The One Simple Way To Tell If Your Ex Is An Actual Psychopath

We’ve all probably got that one ex. You know, how you call all your exes crazy but this one’s an actual psychopath, like probably could fit the clinical diagnostic bill for Narcissistic Personality Disorder and a whole slew of other issues? Yeah, him that one. But while your mom therapist may say you’re “overreacting” and “projecting your own feelings of insecurity and inadequacy onto your ex” (speaking for a friend), there’s one pretty simple way to tell if you’re actually right and your ex is a legit nutcase: if he tries to stay friends with you post-breakup. That’s because a new study found that people who stay friends with their exes are actual psychopaths. Just as I suspected all along.

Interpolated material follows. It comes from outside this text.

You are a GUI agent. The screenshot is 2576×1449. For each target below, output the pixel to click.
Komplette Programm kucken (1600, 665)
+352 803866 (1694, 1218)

The study, out of Oakland University, involved 860 participants who were asked to list the reasons they were involved with their ex. They then answered questions that rated the reasons they stayed friends with their ex, and finally, were surveyed to see if they had “dark” personality traits. “Dark” personality traits, in this case, would be things like narcissism, duplicity, and psychopathy, and not (as one might be lead to believe) things like “doesn’t drink on weeknights” and “has never seen .” But I mean, tomayto tomahto.

In a not-so-shocking turn of events because I already just told you the results of the study, people who stayed friends with their exes “for practical and sexual reasons” were also more likely to have dark personality traits. Sexual reasons I (sort of) get if you live in a remote village where Tinder does not exist, but what “practical” reasons are there to stay friends with an ex? Unless you are literally co-parenting a human child, I cannot think of one legitimate or practical reason to stay in contact with an ex. Like, at all. And no, a dog doesn’t count.

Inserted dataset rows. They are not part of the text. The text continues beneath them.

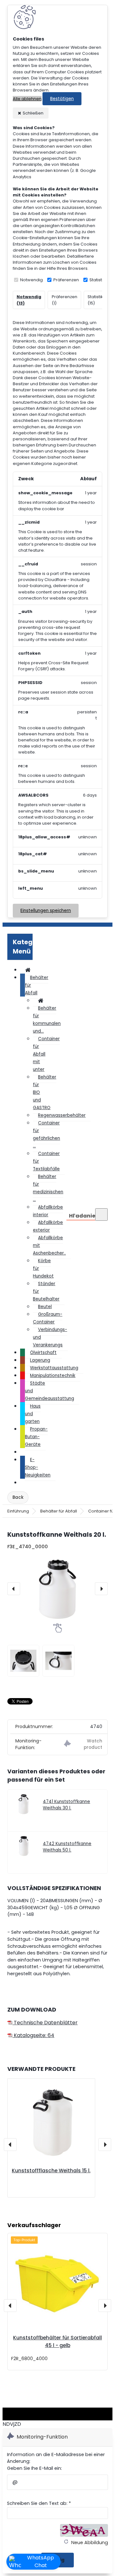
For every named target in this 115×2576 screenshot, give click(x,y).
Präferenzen (66, 280)
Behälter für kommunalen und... (47, 1019)
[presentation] (13, 1588)
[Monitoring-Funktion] (83, 1744)
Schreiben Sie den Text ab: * (39, 2503)
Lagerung (40, 1360)
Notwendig (31, 280)
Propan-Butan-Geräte (36, 1436)
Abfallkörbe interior (48, 1211)
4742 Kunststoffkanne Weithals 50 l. (67, 1847)
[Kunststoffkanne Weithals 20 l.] (57, 1588)
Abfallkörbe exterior (48, 1226)
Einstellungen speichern (45, 911)
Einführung (18, 1511)
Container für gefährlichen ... (46, 1134)
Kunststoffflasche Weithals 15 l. (51, 2171)
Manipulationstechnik (52, 1376)
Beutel (45, 1307)
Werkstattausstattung (54, 1368)
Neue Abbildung (89, 2542)
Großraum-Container (47, 1318)
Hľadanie (82, 1215)
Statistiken (99, 280)
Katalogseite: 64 (33, 2035)
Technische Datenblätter (45, 2022)
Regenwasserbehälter (62, 1115)
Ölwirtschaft (43, 1353)
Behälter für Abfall (58, 1511)
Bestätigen (62, 99)
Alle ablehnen (27, 98)
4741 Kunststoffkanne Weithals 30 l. (66, 1805)
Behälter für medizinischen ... (48, 1188)
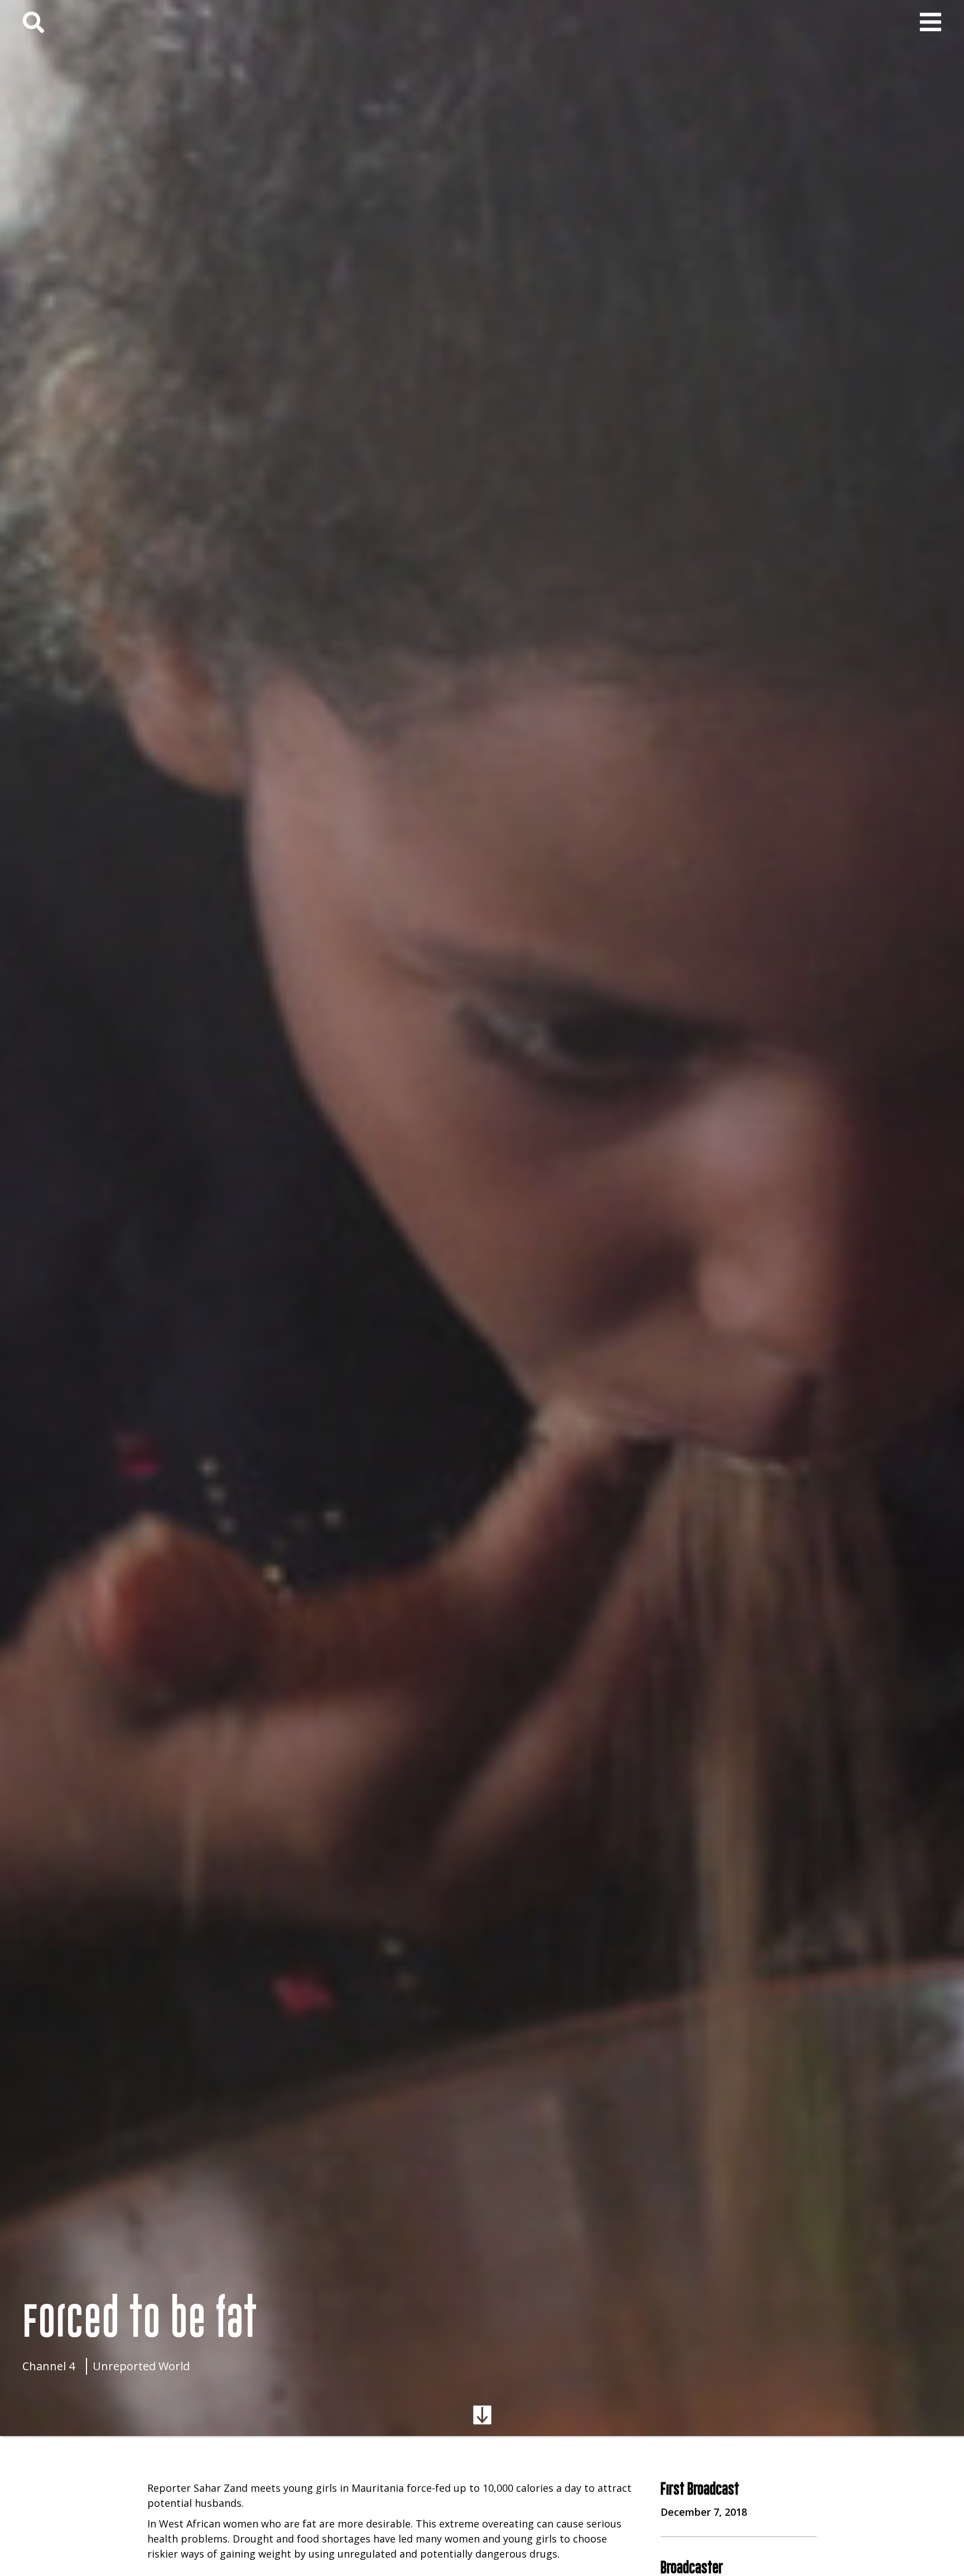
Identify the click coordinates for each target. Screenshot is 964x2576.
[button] (930, 22)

The reason for the correlation, according to a narcissist expert who spoke to Broadly, is because people with dark personality types like my ex care more about how relationships can benefit them and will stay “friends” with their exes so they can exploit them for various things, including connections, resources, and just the ability to manipulate and control another person whose buttons they know how to push. LOVELY. 

This study just confirms what I’ve been saying all along: Don’t trust people who claim to be friends with their exes, and don’t let your ex try to weasel his way back into your life. He’s using you. You in danger, girl.

On a final note, given my dating history I now believe I’m fully qualified to put “narcissist expert” on my resume.